Is thinking about user privacy protection a need or a requirement in design?

To find out, I spoke with Ramon Sangüesa (@ramonsang) from the Data Transparency Lab, an inter-institutional collaboration between MIT, Mozilla, Inria and Telefonica raising awareness on data privacy through research, science and design.

We discuss topics such as: why we should all care about privacy, what designer can do in all this and the world of government data privacy. In the following week I came across a design company based in London that is starting the discussion from a design perspective.

Studio If have started the design discussion of privacy and have created an open source bank of design patterns to navigate users through the complicated world of data consent. If you are in the London area, they will be making the dialogue public with new meetups scheduled in the next few weeks.

An example of a design pattern created by If (Image Sourced from https://projectsbyif.com/ideas/we-need-new-patterns)

Privacy is now even more relevant after congress in the US signed a bill into the House that will ultimately allow ISPs in the US to sell customer browsing data. Designers role will be ever more important in helping users navigate the soon to be very complex world of personal data privacy.

Usability, accessibility, simplicity and enhancing experience are a few terms that are used in making design decisions. Is user protection a user need or a requirement?

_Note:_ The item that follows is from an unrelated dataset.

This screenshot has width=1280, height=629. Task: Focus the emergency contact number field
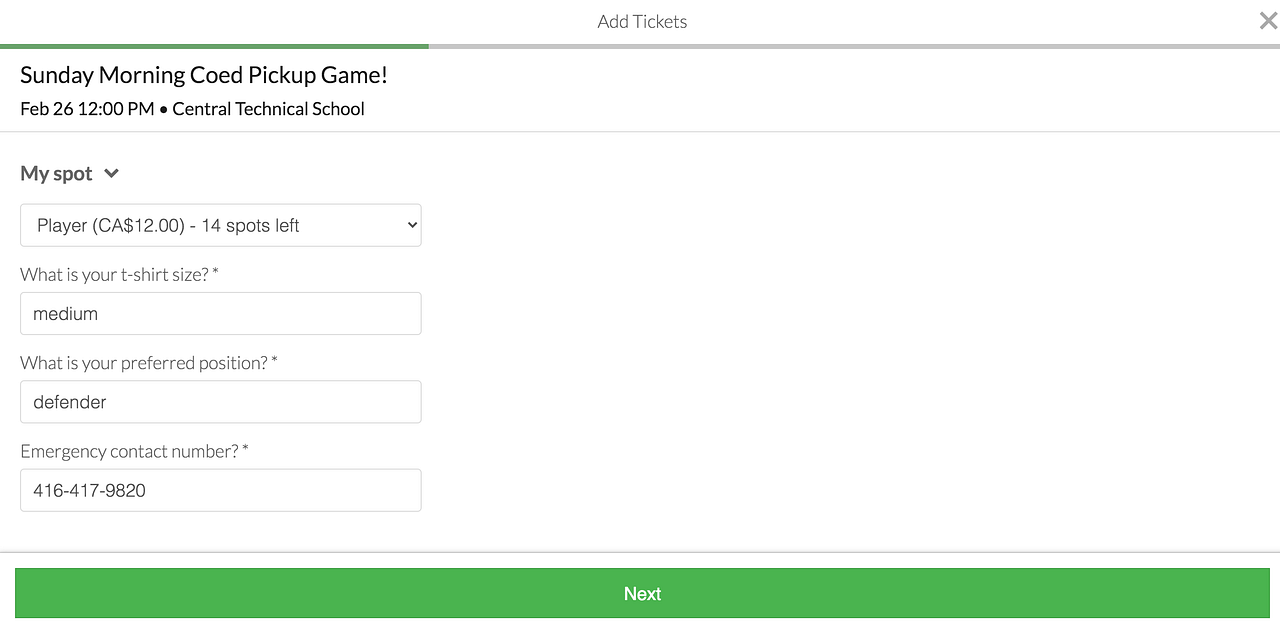220,491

Who is responsible in protecting consumers and citizens from the products we design and build and at which point do designers enter this conversation?

Below is my chat with Ramon and the time codes to the various topics we discussed.

(FYI, I’m not a sound editor so please be aware of some off levels to the audio and the video is cut in abruptly due to us having some trouble connecting, don’t mind my early laugh.)

[0:00] We had some trouble with linking on Skype so were laughing at going back to the traditional method of a phone call.

[00:10] I explain to Ramon about the mission of designersofdata.com and the reason I wanted to speak with him and DTL. We talk about why the discussion about privacy and information communication is needed in the various fields of design.

[05:17] Ramon talks about the mission and purpose of the Data Transparency Lab and the drive to start discussion and research in the field of transparency. They also provide research funding to build tools, raise awareness and understand what is happening with your data.

[08:51] Mydata conference http://mydata2017.org

[11:17] We discuss why you should we care about data even if you are getting a free service like Facebook, Strava and Google.

[18:16] Once we are now aware of what is happening, what’s next? How can people to take action?

I refer to using the FDVT — Data Valuation Tool for Facebook http://www.fdvt.org/

(at the time of writing the chrome add on worked but the site was not working)

[22:23] What should designers think about when designing products? Ramon suggests some principles designers can keep in mind when thinking about privacy when creating digital products.

[29:10] Now that designers are aware of what they can do, we discuss what barriers designers will face when companies don’t have privacy as a priority.

[32:50] What is the current challenge for the design community to tackle regarding privacy and transparency?

[34:18] Ramon suggest how and what design directors or design leads can do to drive the discussion of transparency when designing products.

[37:26] What can you recommend to design directors on how to promote privacy in their products?

[40:57] Ramon gives his views on government data usage and his thoughts on citizens awareness of data usage by the government. Ramon mentioned that every country is different and each citizen has a different perspective on how their government uses their data.

[45:05] Who is responsible to raise awareness for government data usage?

[51:48] I mention that the Transport For London told their customers they were going to use location data but I think it would have been better if customers could also had the ability to opt out.

Here’s What TfL Learned From Tracking Your Phone On the Tube

[53:11] We discuss the future of data privacy and the role of designers in this mission. Like all things big. The movement is slow but not moving.


Thank you to Ramon and Data Transparency Lab to take the time to share his thoughts with me.